In the present study, the results of the MLR assay showed that high SI was related to reduced graft survival. The MLR assay mimics the immune response, especially T-cell alloimmune responses related to MHC incompatibility between the donor and recipient in the pre-transplantation state in vitro [15]. In human medicine, it has been suggested that the activation of donor-reactive T-cells obtained by MLR assay are closely linked to lymphocytes infiltrating the allografts and, thus, are useful for predicting and monitoring acute rejection during transplantation [23]. In the present study, alloreactive CD4- and CD8-positive T-cell proliferation was observed via the MLR assay in both haploidentical and mismatched groups in Set 2. It is likely that this T-cell alloreactivity primarily induced the T-cell-mediated acute skin graft rejection 11 days after transplantation. We also detected significant alloreactive T-cell proliferation in the DLA mismatched group in Set 1 (Dog 4). Although we did not quantify the alloreactivity of CD4- and CD8-positive T-cells in Set 1, the graft rejection was observed at the same time after transplantation as in Set 2, suggesting that T-cell-mediated acute graft rejection may have been induced in Dog 4. The present study reveals the discrimination of alloreactive T-cell proliferation in canines in combination with in vivo transplantation. Moreover, the study results show that the flow cytometric MLR assay may be used to predict alloreactive T-cell-mediated graft rejection in vivo before the administration of any transplant medicine in dogs.
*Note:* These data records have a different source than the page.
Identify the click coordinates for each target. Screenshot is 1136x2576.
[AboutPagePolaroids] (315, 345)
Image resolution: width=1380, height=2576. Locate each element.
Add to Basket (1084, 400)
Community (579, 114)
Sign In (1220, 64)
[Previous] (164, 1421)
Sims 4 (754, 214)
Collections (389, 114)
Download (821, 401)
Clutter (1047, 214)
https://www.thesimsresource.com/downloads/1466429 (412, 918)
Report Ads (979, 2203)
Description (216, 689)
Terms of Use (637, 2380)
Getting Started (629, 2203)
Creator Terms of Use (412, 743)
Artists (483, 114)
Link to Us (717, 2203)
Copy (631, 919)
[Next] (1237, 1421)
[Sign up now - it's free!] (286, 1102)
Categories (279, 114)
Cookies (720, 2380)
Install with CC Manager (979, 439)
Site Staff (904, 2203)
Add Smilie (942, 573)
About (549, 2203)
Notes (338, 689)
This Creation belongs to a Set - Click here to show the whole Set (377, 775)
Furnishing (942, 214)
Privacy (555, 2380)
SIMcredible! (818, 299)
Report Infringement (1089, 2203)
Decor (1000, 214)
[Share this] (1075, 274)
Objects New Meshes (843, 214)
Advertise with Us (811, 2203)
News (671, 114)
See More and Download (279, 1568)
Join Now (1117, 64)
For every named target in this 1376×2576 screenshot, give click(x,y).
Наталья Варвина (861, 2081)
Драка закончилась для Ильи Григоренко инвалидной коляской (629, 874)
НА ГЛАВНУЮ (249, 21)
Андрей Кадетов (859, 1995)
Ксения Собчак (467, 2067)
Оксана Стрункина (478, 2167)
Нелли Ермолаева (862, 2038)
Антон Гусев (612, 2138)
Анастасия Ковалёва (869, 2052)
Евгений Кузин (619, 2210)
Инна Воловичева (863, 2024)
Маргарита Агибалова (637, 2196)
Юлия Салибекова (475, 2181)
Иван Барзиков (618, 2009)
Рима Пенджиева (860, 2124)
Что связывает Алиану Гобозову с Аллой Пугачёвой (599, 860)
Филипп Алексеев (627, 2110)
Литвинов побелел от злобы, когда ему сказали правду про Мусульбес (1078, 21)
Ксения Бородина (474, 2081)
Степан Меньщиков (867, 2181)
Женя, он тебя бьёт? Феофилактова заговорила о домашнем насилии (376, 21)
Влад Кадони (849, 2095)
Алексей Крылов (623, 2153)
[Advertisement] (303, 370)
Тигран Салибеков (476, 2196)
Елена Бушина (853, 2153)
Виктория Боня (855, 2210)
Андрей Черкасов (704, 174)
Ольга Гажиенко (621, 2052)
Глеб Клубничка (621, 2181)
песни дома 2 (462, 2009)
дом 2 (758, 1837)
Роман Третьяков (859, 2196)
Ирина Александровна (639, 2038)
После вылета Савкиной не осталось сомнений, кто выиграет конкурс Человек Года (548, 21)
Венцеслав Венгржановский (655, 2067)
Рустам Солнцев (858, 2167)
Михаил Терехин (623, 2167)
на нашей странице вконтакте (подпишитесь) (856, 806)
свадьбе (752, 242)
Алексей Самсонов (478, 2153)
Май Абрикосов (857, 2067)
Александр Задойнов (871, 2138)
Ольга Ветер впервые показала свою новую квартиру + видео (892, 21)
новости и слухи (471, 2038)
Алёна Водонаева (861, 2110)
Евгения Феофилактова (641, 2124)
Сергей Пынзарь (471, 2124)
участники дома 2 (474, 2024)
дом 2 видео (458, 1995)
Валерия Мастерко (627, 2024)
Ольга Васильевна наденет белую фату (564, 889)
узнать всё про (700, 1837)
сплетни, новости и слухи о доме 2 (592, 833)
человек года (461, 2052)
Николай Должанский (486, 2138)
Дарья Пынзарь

In the present study, when the amino acid sequences of the predicted T-cell recognition site and peptide binding region (PBR) in DLA-88 alleles were compared among dogs, one residue in the PBR was found to differ between Dog 1 and Dog 4 (p.S21R) (Supplementary Fig. 1A). This disparity may have affected the affinity for peptides presented by the MHC molecule, thus, invoking the activation of the alloreactive CD8-positive T-cells associated with acute rejection. However, as there is only limited information available regarding the structure of DLA molecules and characteristics of the presented peptide, further analysis is required to confirm the exact residues in DLA molecules that influence differential peptide presentation capability.

In recent polymorphism studies involving dogs, DLAs have shown the same allelic polymorphism as in human MHC [11, 14]. The genetic diversity of the DLA gene is lower than that of human MHCs, of which inbreeding is considered a cause [18]. Our previous study revealed that dogs have a remarkably high MHC homozygosity rate and several DLA homozygous haplotypes were detected across many breeds [14, 15]. The small number of polymorphisms, low diversity, and high DLA homozygosity rates are thought to be advantages for allotransplantation in dogs due to facilitation of the matched DLA types between the donor and recipient, resulting in easier allograft acceptance.

In conclusion, we confirmed the utility of sequence-based DLA typing in dogs using in vivo (skin transplant) and in vitro (flow cytometric MLR) methods, which has not previously been assessed in dogs. DLA matching with sequence-based typing between the donor and recipient in a canine skin transplantation model revealed prolonged allograft survival compared to the mismatched pairs. Additionally, the results of the in vitro MLR assay represented the results of in vivo skin transplantation well in our study. These results suggest that DLA sequencing may be useful in transplantation medicine and cell-based therapy in veterinary medicine.